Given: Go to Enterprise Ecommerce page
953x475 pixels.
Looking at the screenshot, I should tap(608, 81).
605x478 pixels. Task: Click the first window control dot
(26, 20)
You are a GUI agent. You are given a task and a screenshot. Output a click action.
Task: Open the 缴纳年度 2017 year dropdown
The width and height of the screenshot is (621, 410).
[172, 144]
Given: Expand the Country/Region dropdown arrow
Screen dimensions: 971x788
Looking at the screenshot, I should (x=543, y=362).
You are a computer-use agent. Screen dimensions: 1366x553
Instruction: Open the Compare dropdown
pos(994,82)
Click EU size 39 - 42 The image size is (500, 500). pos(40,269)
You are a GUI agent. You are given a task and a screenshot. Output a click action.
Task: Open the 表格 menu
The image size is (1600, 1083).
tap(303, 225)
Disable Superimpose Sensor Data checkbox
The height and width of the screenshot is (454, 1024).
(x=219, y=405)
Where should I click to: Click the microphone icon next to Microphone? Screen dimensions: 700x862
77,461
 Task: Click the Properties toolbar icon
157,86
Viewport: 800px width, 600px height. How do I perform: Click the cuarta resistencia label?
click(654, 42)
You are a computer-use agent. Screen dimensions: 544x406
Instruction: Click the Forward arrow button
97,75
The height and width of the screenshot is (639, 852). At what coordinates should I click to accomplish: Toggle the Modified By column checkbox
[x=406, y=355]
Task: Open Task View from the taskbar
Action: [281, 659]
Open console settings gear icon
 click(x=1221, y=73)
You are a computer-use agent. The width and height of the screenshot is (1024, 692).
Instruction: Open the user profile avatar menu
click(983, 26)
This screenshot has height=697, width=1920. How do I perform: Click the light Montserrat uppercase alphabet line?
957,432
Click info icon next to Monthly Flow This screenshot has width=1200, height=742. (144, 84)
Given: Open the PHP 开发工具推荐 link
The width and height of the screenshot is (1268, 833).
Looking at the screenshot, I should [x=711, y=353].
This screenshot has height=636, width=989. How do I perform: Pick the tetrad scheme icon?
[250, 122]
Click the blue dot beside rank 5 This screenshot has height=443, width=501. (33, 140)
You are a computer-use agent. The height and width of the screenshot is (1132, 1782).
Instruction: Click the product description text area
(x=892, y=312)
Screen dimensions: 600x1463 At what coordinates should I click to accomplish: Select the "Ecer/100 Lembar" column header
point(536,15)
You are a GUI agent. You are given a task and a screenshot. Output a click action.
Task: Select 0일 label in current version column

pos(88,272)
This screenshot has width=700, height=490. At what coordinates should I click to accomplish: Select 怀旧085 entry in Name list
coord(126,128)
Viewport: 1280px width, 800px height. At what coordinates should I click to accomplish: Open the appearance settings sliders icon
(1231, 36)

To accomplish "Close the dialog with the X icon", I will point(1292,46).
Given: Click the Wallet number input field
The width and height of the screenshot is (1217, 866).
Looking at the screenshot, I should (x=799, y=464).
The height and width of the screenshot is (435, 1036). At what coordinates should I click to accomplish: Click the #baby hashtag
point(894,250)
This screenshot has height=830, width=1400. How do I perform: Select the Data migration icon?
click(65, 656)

++++++++++++++++++++

### [Task objective]
Starting from the line with "Task: Select 0일", write out every remaining line of the data above exactly, the final line included, and nothing before it.

### [Solution to the exercise]
Task: Select 0일 label in current version column

pos(88,272)
This screenshot has width=700, height=490. At what coordinates should I click to accomplish: Select 怀旧085 entry in Name list
coord(126,128)
Viewport: 1280px width, 800px height. At what coordinates should I click to accomplish: Open the appearance settings sliders icon
(1231, 36)

To accomplish "Close the dialog with the X icon", I will point(1292,46).
Given: Click the Wallet number input field
The width and height of the screenshot is (1217, 866).
Looking at the screenshot, I should (x=799, y=464).
The height and width of the screenshot is (435, 1036). At what coordinates should I click to accomplish: Click the #baby hashtag
point(894,250)
This screenshot has height=830, width=1400. How do I perform: Select the Data migration icon?
click(65, 656)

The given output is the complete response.